(DIRECTIONS FOR THIS TASK) Beginning with the line that holds "This screenshot has height=450, width=800.", output every remaining line of the material below exactly, and include none of the pictures.

#####

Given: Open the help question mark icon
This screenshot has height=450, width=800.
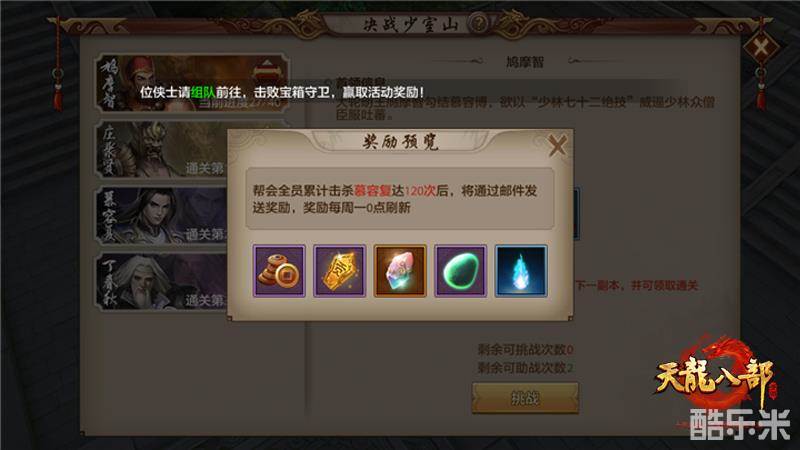Looking at the screenshot, I should (479, 24).
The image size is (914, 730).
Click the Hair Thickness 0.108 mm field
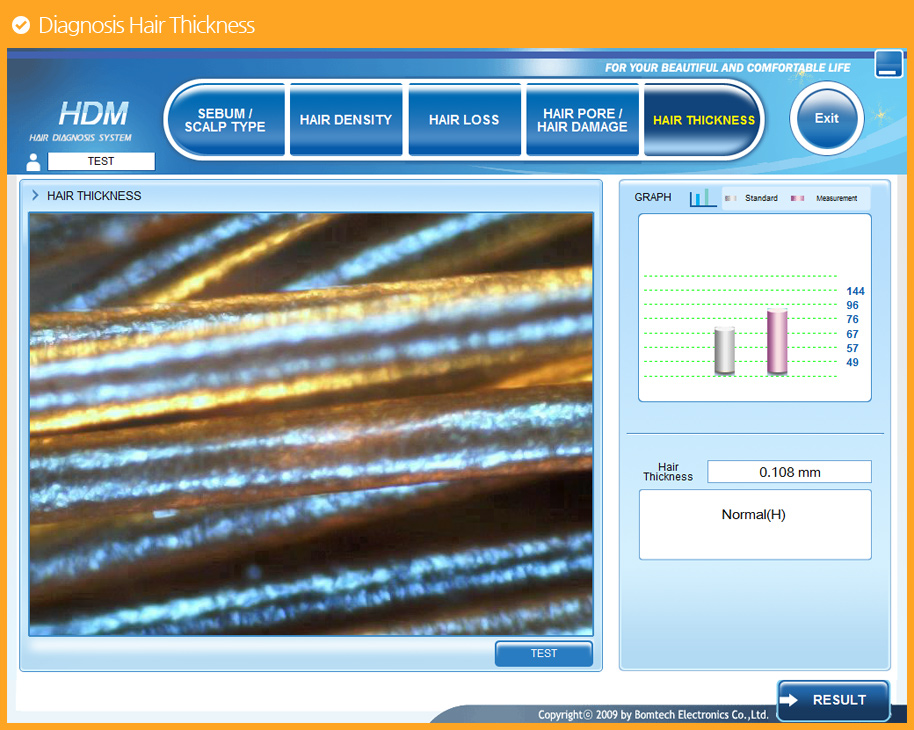(x=789, y=472)
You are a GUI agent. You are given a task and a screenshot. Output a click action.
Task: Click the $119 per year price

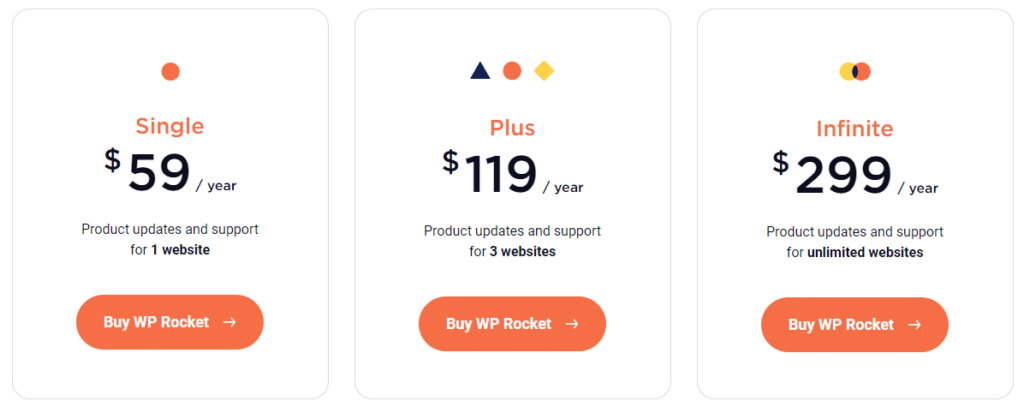(x=500, y=174)
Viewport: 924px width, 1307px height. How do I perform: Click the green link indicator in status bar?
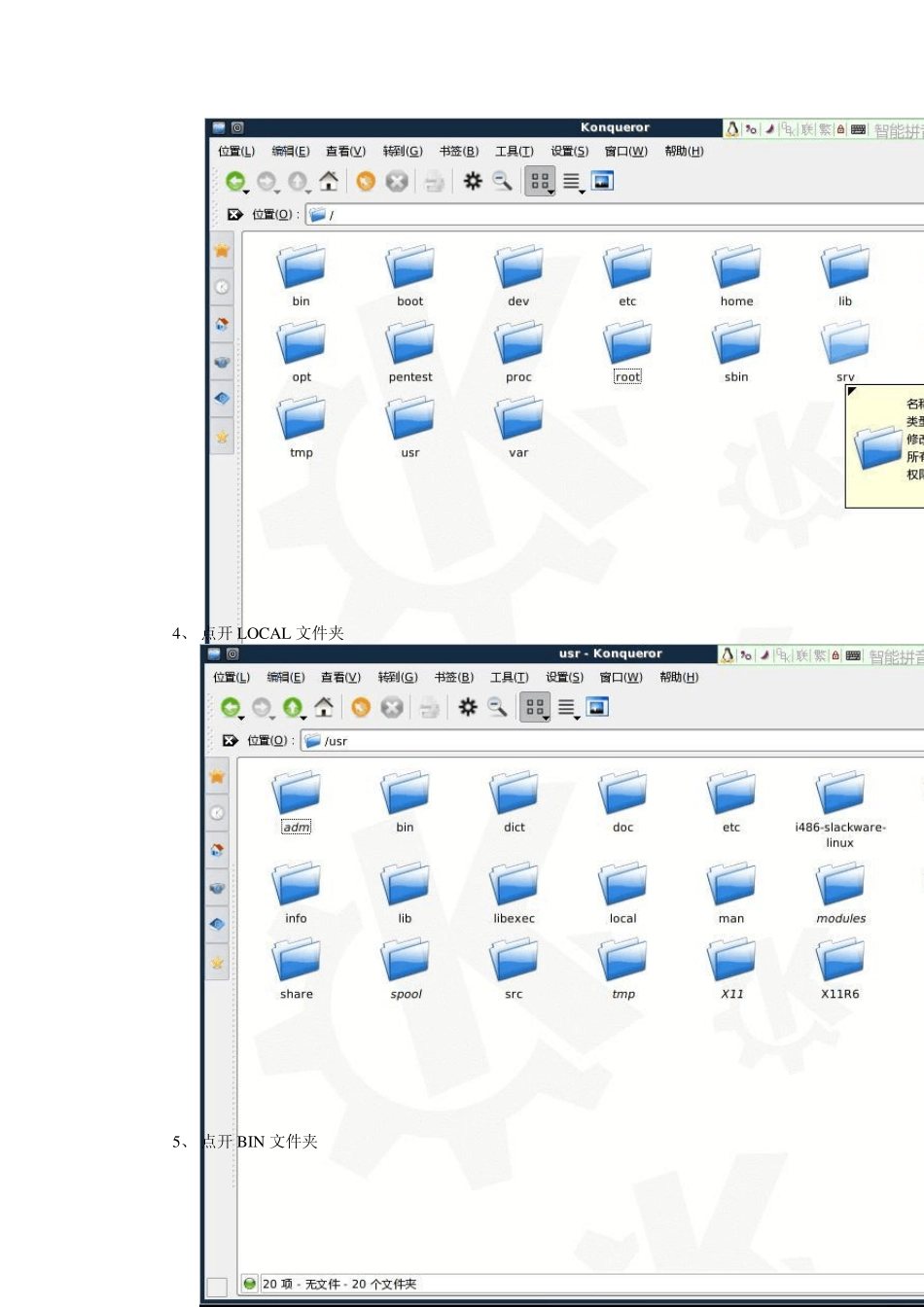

#####

(TASK OUTPUT)
This screenshot has height=450, width=800.
Looking at the screenshot, I should (479, 24).
The image size is (914, 730).
Click the Hair Thickness 0.108 mm field
(x=789, y=472)
You are a GUI agent. You are given a task and a screenshot. Output a click action.
Task: Click the $119 per year price

(x=500, y=174)
Viewport: 924px width, 1307px height. How do I perform: Click the green link indicator in status bar?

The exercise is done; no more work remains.